Washington County sewer customers will see a 3.5% rate increase effective July 1, while the county commissioners decided not to approve a similar increase for water customers.
The board made those decisions unanimously, as well as voted 5-0 Tuesday to approve its operating and capital budgets for the upcoming fiscal year.
The board is bracing for more fiscal bad news after Chief Financial Officer Sara Greaves said she heard the state might cut disparity grants, which are for poorer counties. The county was anticipating a higher $7.8 million disparity grant for the new fiscal year.
The county commissioners continued to ask the heads of finance and environmental management about ways they could possibly avoid or delay either rate increase, especially in light of residents facing financial struggles due to the COVID-19 pandemic.
To offset the roughly $20,000 the proposed water rate increase would have generated, Environmental Management Director Jeremy Mose said he will continue to hold open three positions for about six months.

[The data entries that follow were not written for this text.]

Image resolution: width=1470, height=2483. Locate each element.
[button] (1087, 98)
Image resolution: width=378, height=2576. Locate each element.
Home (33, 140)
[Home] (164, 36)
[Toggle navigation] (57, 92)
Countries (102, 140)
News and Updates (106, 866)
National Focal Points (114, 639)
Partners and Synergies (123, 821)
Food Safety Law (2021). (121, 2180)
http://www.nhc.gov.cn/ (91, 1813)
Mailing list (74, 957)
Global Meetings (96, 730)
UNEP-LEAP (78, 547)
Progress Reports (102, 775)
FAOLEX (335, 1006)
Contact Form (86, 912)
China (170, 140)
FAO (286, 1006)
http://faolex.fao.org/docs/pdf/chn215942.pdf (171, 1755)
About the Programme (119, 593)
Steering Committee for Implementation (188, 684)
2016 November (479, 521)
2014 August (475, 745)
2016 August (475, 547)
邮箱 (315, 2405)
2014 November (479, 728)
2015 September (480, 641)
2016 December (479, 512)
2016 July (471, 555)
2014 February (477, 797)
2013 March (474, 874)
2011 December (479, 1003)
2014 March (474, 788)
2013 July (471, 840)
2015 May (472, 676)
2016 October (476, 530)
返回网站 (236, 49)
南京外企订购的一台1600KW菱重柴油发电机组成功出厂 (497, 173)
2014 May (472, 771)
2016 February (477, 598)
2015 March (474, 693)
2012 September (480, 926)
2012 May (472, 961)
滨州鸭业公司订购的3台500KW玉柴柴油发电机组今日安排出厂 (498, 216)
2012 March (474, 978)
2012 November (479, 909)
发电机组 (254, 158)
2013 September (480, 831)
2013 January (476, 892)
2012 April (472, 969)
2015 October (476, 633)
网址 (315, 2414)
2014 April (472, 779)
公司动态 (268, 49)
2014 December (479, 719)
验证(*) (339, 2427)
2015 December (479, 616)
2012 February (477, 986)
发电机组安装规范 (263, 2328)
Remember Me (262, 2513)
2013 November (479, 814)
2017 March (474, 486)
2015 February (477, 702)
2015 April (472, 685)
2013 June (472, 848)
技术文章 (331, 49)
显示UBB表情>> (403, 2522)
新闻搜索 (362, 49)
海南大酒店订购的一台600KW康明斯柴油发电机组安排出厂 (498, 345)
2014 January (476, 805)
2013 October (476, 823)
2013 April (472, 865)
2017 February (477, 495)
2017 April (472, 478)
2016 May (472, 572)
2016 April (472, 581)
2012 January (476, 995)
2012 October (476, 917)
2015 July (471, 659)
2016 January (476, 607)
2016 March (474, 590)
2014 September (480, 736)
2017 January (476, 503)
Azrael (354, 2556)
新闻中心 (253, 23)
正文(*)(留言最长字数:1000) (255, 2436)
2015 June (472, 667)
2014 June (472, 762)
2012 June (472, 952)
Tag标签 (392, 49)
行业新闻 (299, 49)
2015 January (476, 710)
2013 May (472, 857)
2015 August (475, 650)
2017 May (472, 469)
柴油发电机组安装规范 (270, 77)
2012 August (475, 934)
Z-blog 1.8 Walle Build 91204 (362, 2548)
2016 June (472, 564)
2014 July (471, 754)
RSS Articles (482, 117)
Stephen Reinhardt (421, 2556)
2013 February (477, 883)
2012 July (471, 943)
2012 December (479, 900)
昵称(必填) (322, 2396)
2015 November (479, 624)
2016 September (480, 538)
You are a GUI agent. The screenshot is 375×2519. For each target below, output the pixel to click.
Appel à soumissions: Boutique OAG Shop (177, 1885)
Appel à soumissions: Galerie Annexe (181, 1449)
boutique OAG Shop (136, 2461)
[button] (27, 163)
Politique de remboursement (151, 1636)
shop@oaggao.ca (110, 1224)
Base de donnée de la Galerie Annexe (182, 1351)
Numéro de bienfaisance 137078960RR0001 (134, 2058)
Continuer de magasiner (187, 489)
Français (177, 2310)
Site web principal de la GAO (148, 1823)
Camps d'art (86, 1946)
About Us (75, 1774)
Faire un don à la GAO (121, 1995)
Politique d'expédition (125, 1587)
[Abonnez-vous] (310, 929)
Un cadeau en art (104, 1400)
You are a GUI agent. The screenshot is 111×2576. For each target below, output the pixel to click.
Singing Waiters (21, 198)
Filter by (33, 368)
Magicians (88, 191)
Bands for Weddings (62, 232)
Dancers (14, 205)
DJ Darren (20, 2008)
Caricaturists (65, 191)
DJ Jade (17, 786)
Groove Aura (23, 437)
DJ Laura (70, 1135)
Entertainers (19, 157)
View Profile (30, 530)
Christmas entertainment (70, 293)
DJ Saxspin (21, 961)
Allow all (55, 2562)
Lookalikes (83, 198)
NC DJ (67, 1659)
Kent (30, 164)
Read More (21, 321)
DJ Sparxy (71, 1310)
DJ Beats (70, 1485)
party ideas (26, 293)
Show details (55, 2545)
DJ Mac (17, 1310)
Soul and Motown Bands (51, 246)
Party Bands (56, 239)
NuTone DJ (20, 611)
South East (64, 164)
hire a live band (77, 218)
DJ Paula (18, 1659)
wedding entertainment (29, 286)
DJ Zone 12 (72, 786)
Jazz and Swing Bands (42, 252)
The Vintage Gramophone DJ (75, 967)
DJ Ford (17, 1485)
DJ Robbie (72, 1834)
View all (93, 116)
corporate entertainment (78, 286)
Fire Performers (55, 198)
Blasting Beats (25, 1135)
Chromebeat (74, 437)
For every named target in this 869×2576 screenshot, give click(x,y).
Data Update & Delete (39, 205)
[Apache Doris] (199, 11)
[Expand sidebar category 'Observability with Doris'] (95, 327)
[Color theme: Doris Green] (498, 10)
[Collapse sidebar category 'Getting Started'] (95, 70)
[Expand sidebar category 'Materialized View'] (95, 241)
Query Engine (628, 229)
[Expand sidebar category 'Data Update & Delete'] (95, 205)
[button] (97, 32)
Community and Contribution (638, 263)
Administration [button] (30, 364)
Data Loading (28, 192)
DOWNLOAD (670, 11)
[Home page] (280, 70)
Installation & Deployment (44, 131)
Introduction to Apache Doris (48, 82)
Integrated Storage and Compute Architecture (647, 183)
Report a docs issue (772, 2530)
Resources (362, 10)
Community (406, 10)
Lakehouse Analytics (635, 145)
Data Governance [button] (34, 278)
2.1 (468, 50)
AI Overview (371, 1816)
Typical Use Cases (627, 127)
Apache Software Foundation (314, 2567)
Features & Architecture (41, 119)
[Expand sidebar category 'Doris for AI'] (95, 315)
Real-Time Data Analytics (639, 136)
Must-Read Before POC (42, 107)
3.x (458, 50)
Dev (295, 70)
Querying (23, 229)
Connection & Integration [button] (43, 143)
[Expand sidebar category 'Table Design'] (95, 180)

Mose, in a phone interview after the meeting, said two treatment plant operators and a collections operator position have been vacant for four or five months. Leaving them vacant longer will help county officials determine if they can do without those positions altogether, adding to cost savings. Mose said he didn’t expect the vacancies to create additional overtime.
Other cost-saving measures the department has already enacted include turning off equipment not in use to save on electricity; reducing chemical use; saving on gas expenses by doing training online and coordinating lab trips; and sending reports to the state electronically instead of by certified mail, Mose said.
The new sewer rate will bring an average residential customer’s bill, based on 12,000 gallons per quarter of water usage, to $175.55 per quarter. That’s an additional $23.64 a year. The new base rate for 6,000 gallons will be $130.31 per quarter with each additional 1,000 gallons costing $7.54 per quarter.
If the proposed water rate increase had been approved, it would have cost the average residential water customer an additional $24.52 a year.
The county received 11 written comments about the utility rates, all of which were in opposition to the rate hikes. Because of the pandemic, the county didn’t hold the traditional in-person public hearings for the rate increases or the budget.
The commissioners also agreed to have an advisory group review the utility rate model and ways to save further money related to utility costs. That group would report back in three months. The commissioners are expected to further discuss that group next week.
The water and sewer funds are supposed to be self-supporting though they do occasionally get help from the taxpayer-supported general fund.
One of the difficulties with the water fund being able to cover its expenses is the county only has about 1,300 customer accounts, of which approximately 1,200 are residential customers, Mose said.
The county has about 11,000 sewer accounts, of which approximately 7,000 are residential customers.
The general-fund budget will increase by 0.9%, or $2.1 million, to $235.9 million. All operating budgets would decrease by 1.15%, or $3.3 million, to $287.7 million.
The capital budget is $54.9 million, a decrease of 2.6% or $1.4 million.
Projected revenues for the operating budgets were reduced by about $17 million due to the economic fallout of the pandemic, Greaves said. Income-tax revenue in particular is expected to be hit hard with so many people out of work or facing fewer work hours.
The revamped income-tax revenue figures didn’t specifically address the disparity grant situation, but were lowered based on the level of risk, Greaves said in a phone interview.
What’s unknown is whether state officials are considering cutting the planned increase in disparity grants, reducing the grants or eliminating the grants, Greaves said. The county is getting about $2 million in disparity funds this fiscal year.
The commissioners met publicly in person Tuesday for the first time since late March due to the COVID-19 pandemic. The commissioners did not wear masks during meeting discussions, but sat farther apart than they normally do. When two staff members presented information together, they left space between their seats and took turns wearing their masks while one or the other spoke. They also were provided with hand sanitizer and disinfecting wipes to wipe the area before the next staff member presented information.